This greatly simplifies the encoding cycles, as we now deal with 32-bit words, but also introduces a problem: a symbol can span multiple words and might not consume a full 32-bit word. In order to evaluate multiple (partial) words, we introduce the sliding window.

The sliding window uses three 32-bit registers and keeps track of the reading offset to create a view of the next eight bytes. The effect of the sliding window can be seen in Figure 4. In Listing 2, we show how to create a view. We also keep track of the spillover from the previous encoding cycle, as a symbol might overlap chunk borders. When a register is fully encoded, indicated by the offset, we shift the registers once and fetch the next 32-bit number.

Listing 2: Sliding window view creation using three registers and an offset

Listing 3: The output packing process

## 5.4 Output packing

The sliding window addresses the issue of memory alignment on the input side of the encoding loop, but we have a similar problem with our output data. Every match iteration of an encoding cycle produces one or two bytes, depending on whether the symbol needs an escape character. This is not naturally aligned to 4-byte boundaries, so we need to perform output packing. The process in Listing 3 allows us to set individual bytes in a 32-bit number, which allows us to use an efficient array of 32-bit numbers as if it were an array of 8-bit numbers.

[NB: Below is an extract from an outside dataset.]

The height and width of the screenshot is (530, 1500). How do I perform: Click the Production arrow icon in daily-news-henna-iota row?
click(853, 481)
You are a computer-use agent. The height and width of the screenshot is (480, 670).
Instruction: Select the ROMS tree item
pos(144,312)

#### 5.5 Ensuring coalesced writes

Up until now, we have defined our tiling approach, kernel interfaces, and main encoding loop, including the sliding window and output packing. However, we have yet to define a solution for possibly the two biggest challenges: inter-tile dependencies and memory coalescing. Just as is the case with blocks, the output lengths of tiles are not known beforehand and have a sequential dependency. Furthermore, the effective memory bandwidth has a significant impact on our overall performance, which means memory coalescing is necessary.

We will address both issues at the same time with the final part of the encoding kernel: collaborative output writing. In order to achieve coalesced writes, we will use a transposed output format. This means the output data can be seen as a YxN matrix with 32-bit words, where N is the number of threads within a thread block and Y is the number of output words per thread. To achieve coalesced memory transactions, all threads within a warp have to perform



Figure 5: Threads keep track of their own local buffer head (marked with black arrows, on byte level), and their working block (marked orange) and filled blocks (marked green). All threads keep track of the active block in the warp (marked with red arrows, on block level). Threads in a warp will decide to flush in two scenarios: when all threads have filled the currently active block with data, or when a thread can potentially overrun the buffer in the next encoding iteration.

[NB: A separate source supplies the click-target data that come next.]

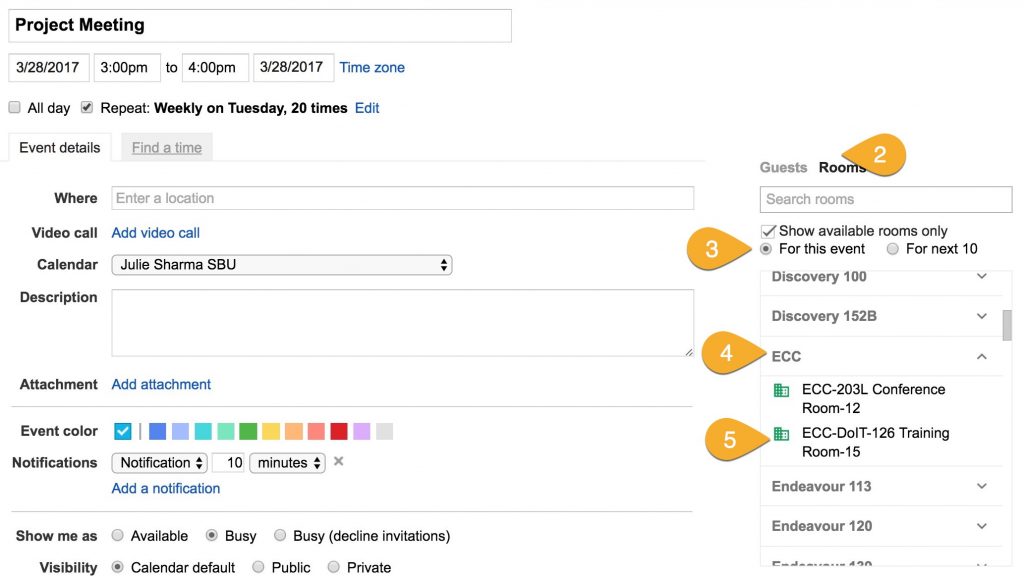This screenshot has width=1024, height=576.
Task: Expand the Endeavour 113 room list
Action: (981, 487)
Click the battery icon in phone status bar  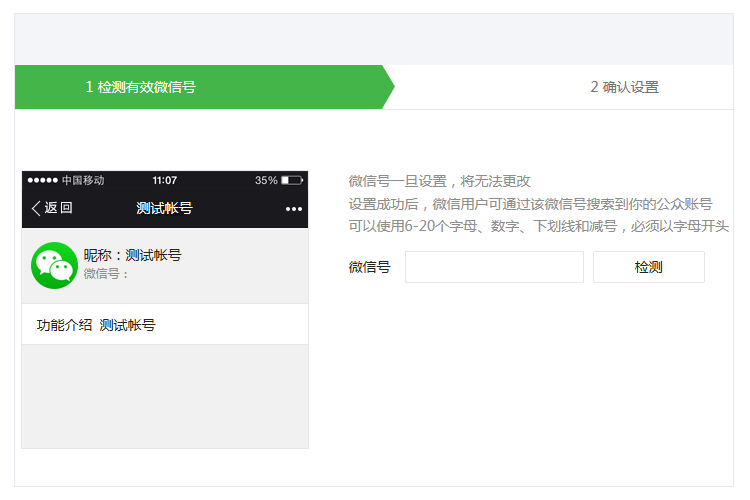tap(291, 180)
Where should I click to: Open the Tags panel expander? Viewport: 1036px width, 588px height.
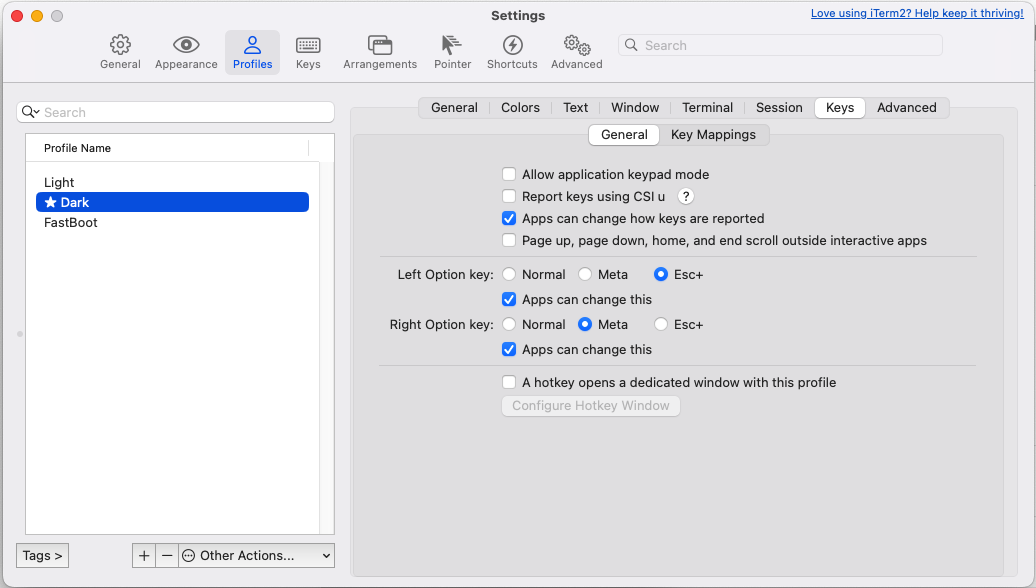tap(43, 555)
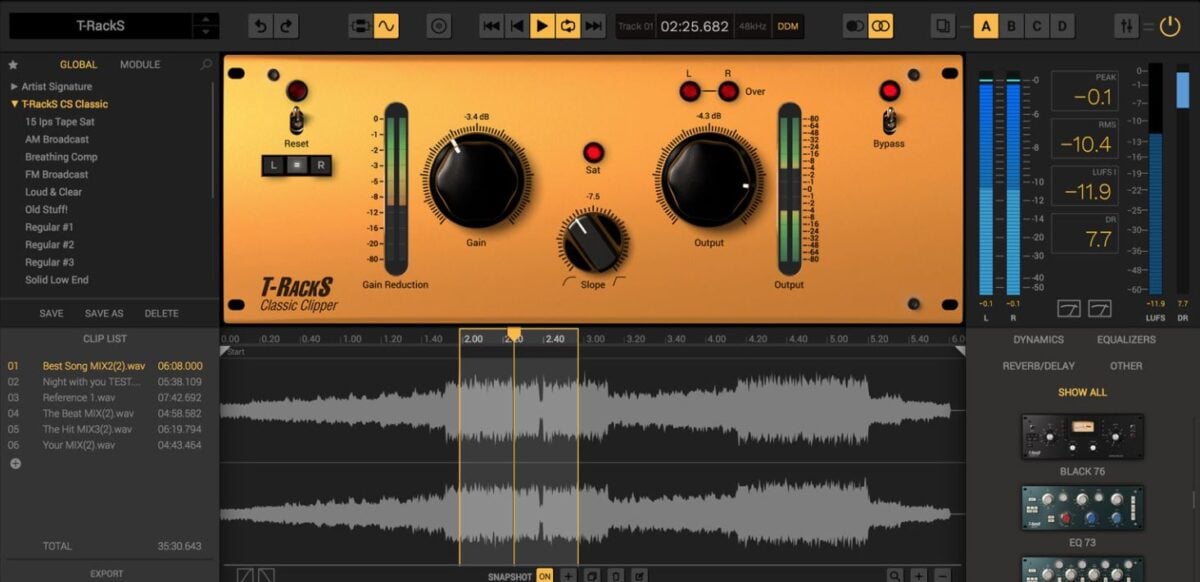Switch to the MODULE tab

click(x=140, y=64)
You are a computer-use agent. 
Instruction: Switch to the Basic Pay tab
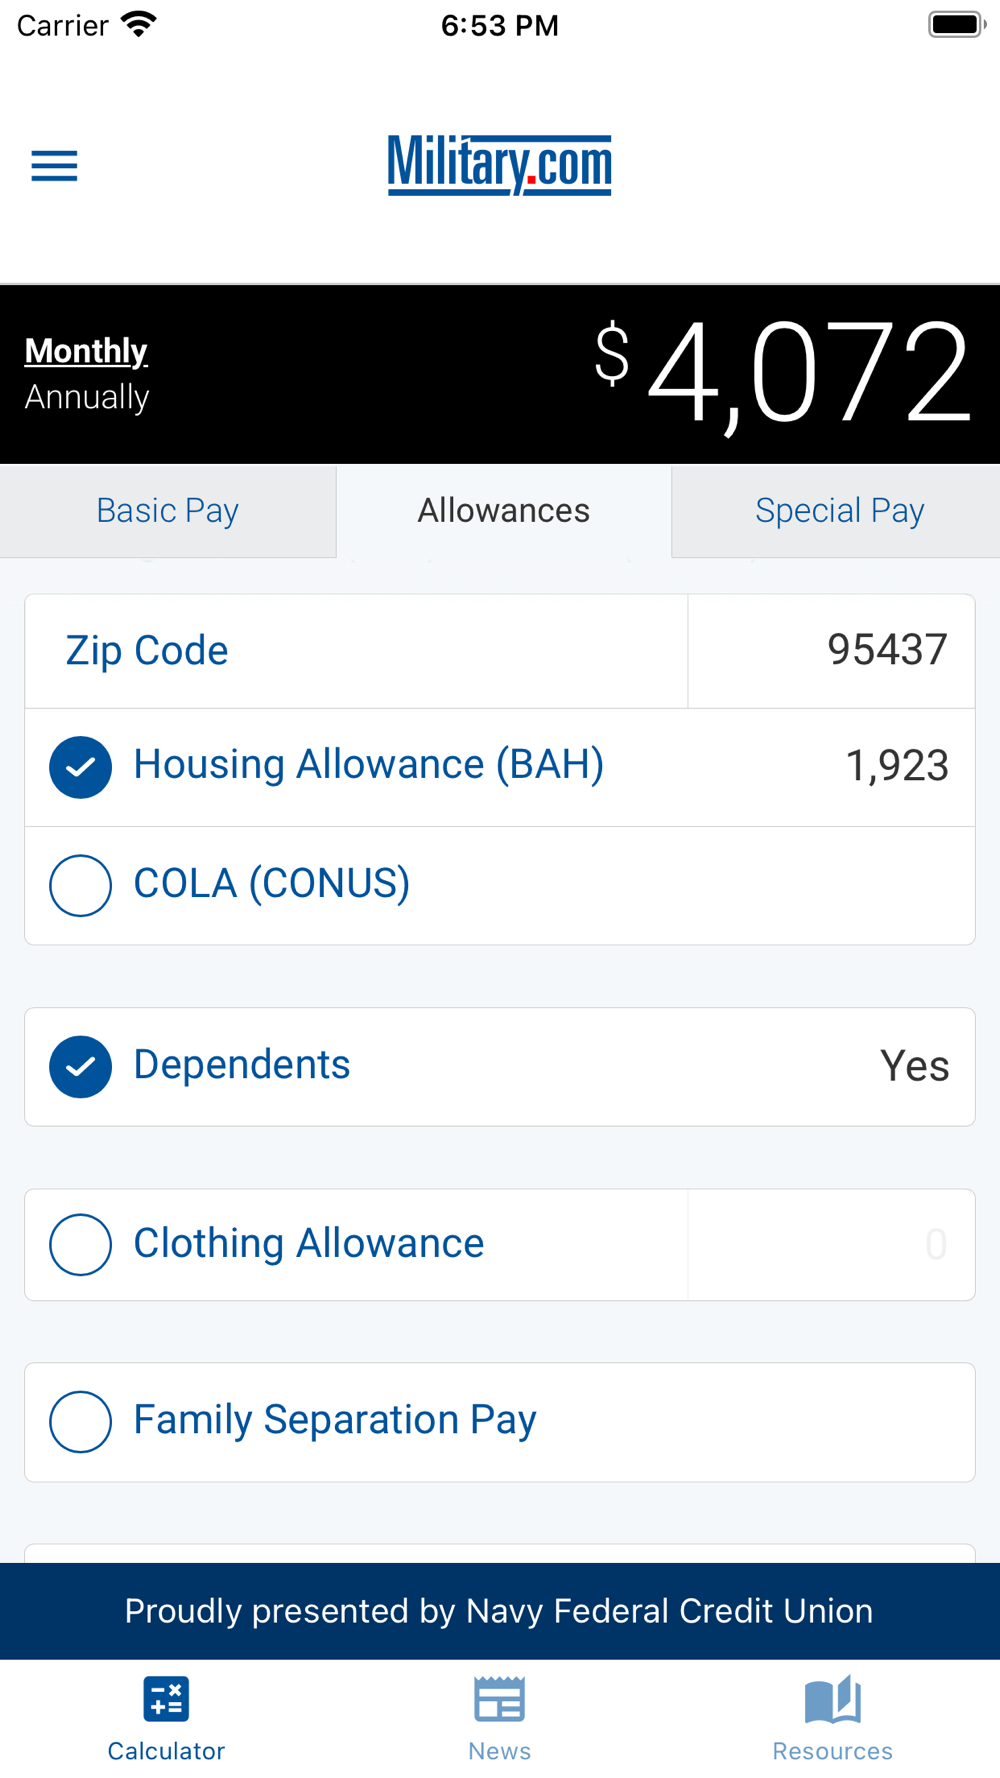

writes in the same row at the same time, hence the *collaborative* part.

We achieve this using a voting system within warps using the ballot functionality<sup>2</sup>, and a thread-local circular buffer. The overall process is illustrated in Figure 5. Every thread has its own circular output buffer and keeps track of its local head and the currently active block. The local head is used in the output packing process, and is specifically for that thread and refers to a *byte* location. The currently active block is shared by all threads within a warp and refers to the 4-byte word that is the next block to be flushed.

After every iteration in the encoding cycle, threads will hold a vote on whether to initiate a flush or not. If any thread risks overrunning its buffer, all threads will add padding to their local buffer if needed and trigger a flush. A flush will also be triggered if all threads have filled the currently active block, which is the ideal scenario. After the last encoding cycle has completed, a warp will continue flushing its buffers until all threads within a warp have fully written their data. Additionally, all warps within a block will communicate such that they perform the same number of overall flushes to create a valid output matrix.

This method ensures all write transactions are coalesced and also eliminates the sequential inter-thread dependency. Imbalances in compression output between threads as a result of different local compression ratios are no longer an issue due to this voting process.

#### **6 COMPRESSION PIPELINE**

In this section, we will describe our full pipeline in more detail and provide several optimizations that take full advantage of the capabilities of modern GPUs. We will also discuss our compatibility with the existing GSST decompressor.

## 6.1 Gathering data

As mentioned before, our pipeline consists of three steps: table generation, encoding, and post-processing. The post-processing step involves removing padding between data blocks, i.e., gathering the results from every thread block.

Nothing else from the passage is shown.